Когда «Голубая линия» была наконец прорвана и Галю безрезультатно искали в тех местах, где горел ее самолет, Полина написала семье своей лучшей подруги письмо, полное любви к Гале и горя за нее, но еще и сдержанности в выражении этого горя, на какую способны только очень сильные люди.
«…Мне тяжело писать Вам про безвозвратную потерю самого близкого и дорогого человека. Каждое слово снова и снова вызывает горечь и боль. Я знаю, Вы больше, чем кто-то другой, поймете меня. Тяжело, очень тяжело. Галочка не вернулась с задания 31 июля. Все примирились уже с мыслью, что нашей общей любимицы нет в живых, потому что против факта не пойдешь. Но я упрямо ждала, ждала про нее известий, даже писала ей письма, чтоб при первой весточке послать. Но недавно наши части освободили те места, где ее подбили, и страшное подтвердилось. Я бы могла Вам писать слова утешения, такие же ненужные слова, какие говорили мне. Но я понимаю, что совсем не надо говорить и не надо утешать.
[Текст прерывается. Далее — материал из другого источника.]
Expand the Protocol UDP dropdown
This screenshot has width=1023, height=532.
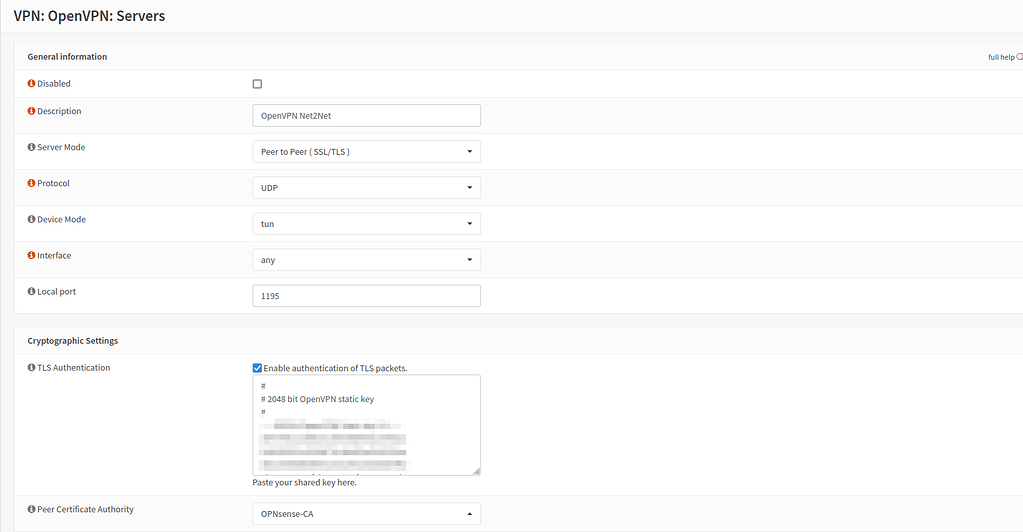point(366,188)
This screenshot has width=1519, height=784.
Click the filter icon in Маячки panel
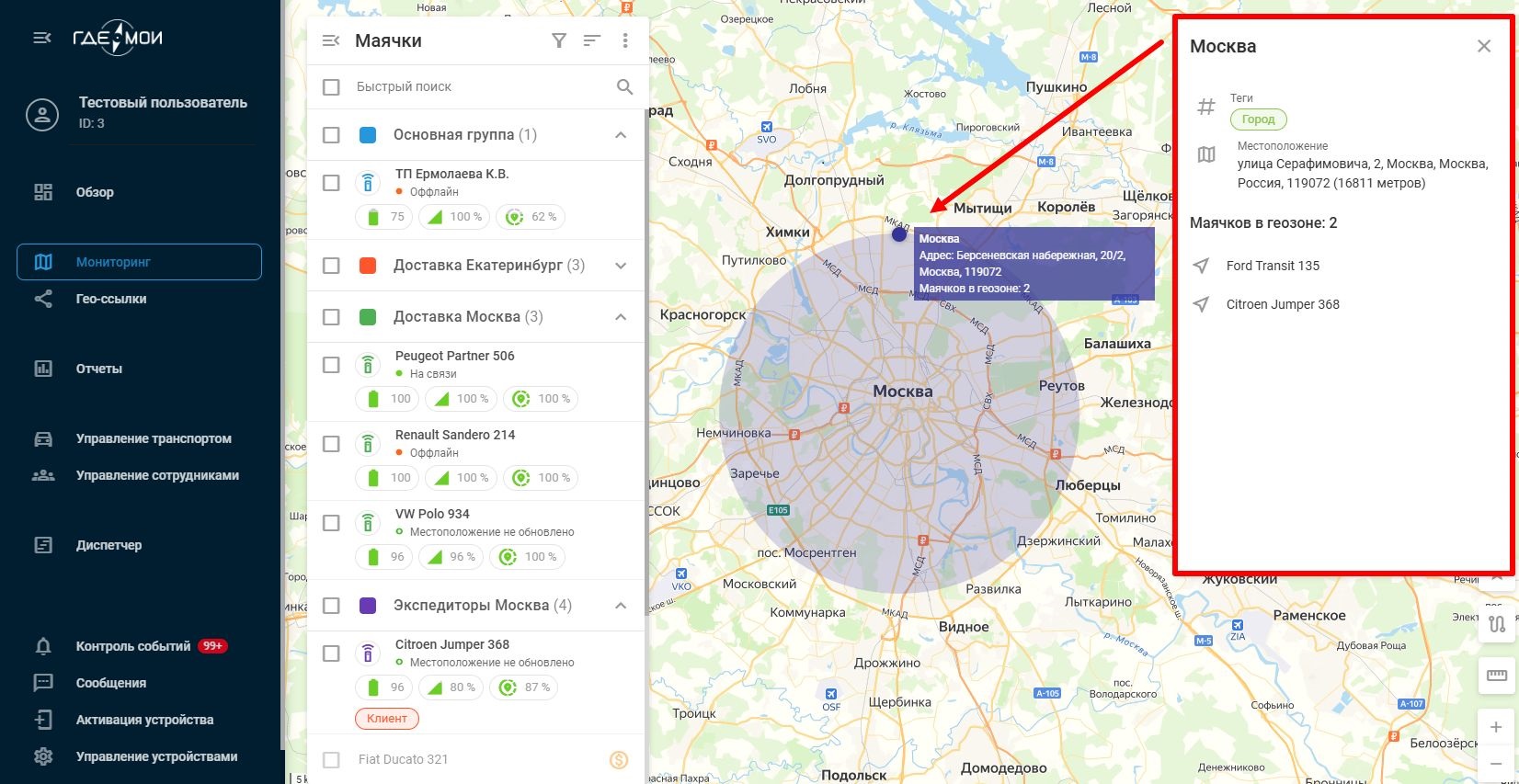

Вот и всё. Галочка Вам, наверное, писала, что она была награждена орденом Красной Звезды. Посмертно ее еще наградили орденом Отечественной войны второй степени. Второй орден вручат Вам. На днях я вышлю Вам ее вещи и фотоснимки, а также переведу через финчасть ее деньги.
Пишите мне. Мне всегда будет приятно знать всё про близких моего дорогого, незабываемого друга. Светлый образ Галочки никогда не сотрется в моей памяти. И если вражеская пуля меня не тронет и у меня будет когда-нибудь дочка, я назову ее Галей и воспитаю такой же благородной и замечательной, какой была наша Галочка…»[544]
Полина Гельман умерла в 2005 году, пережив Галю на шестьдесят два года. Она окончила институт военных переводчиков, став специалистом по испанскому языку, родила дочь, которую, как и обещала, назвала Галей, работала в Центральной комсомольской школе, защитила диссертацию по экономике, была два года в командировке на Кубе, до очень пожилого возраста читала лекции на испанском языке, была активным членом Еврейского антифашистского комитета и активным членом Комитета ветеранов. И всю свою жизнь, долгую, активную и яркую, она думала о том, что живет и за себя, и за Галю.
Родным десяти сгоревших над целью в конце июля летчиц и штурманов Ракобольская написала, что девушки — восемь человек в ту ночь и еще двое за день или два до этого — пропали без вести. Было понятно, что они не могли остаться в живых, но доказательств их гибели не было. Комиссару полка Рачкевич удалось отыскать их могилы только после войны.
В 2003 году Ирина Ракобольская узнала имя немецкого летчика-истребителя, который в ночь на 1 августа сбил целых три «швейные машинки», как называли немцы самолеты У–2. Это был оберфельдфебель Йозеф Коциок (Josef Kociok), и он тоже погиб через полтора месяца после той удачной ночной охоты.[545]
Последняя запись в галином дневнике сделана 6 июля и была, как и другие, о Мише. Кто-то рассказал Гале, как в санатории, хмурясь, он отказался идти в кино, потому что собирался писать ей. «Вот напишу ей, чтобы она все поняла…»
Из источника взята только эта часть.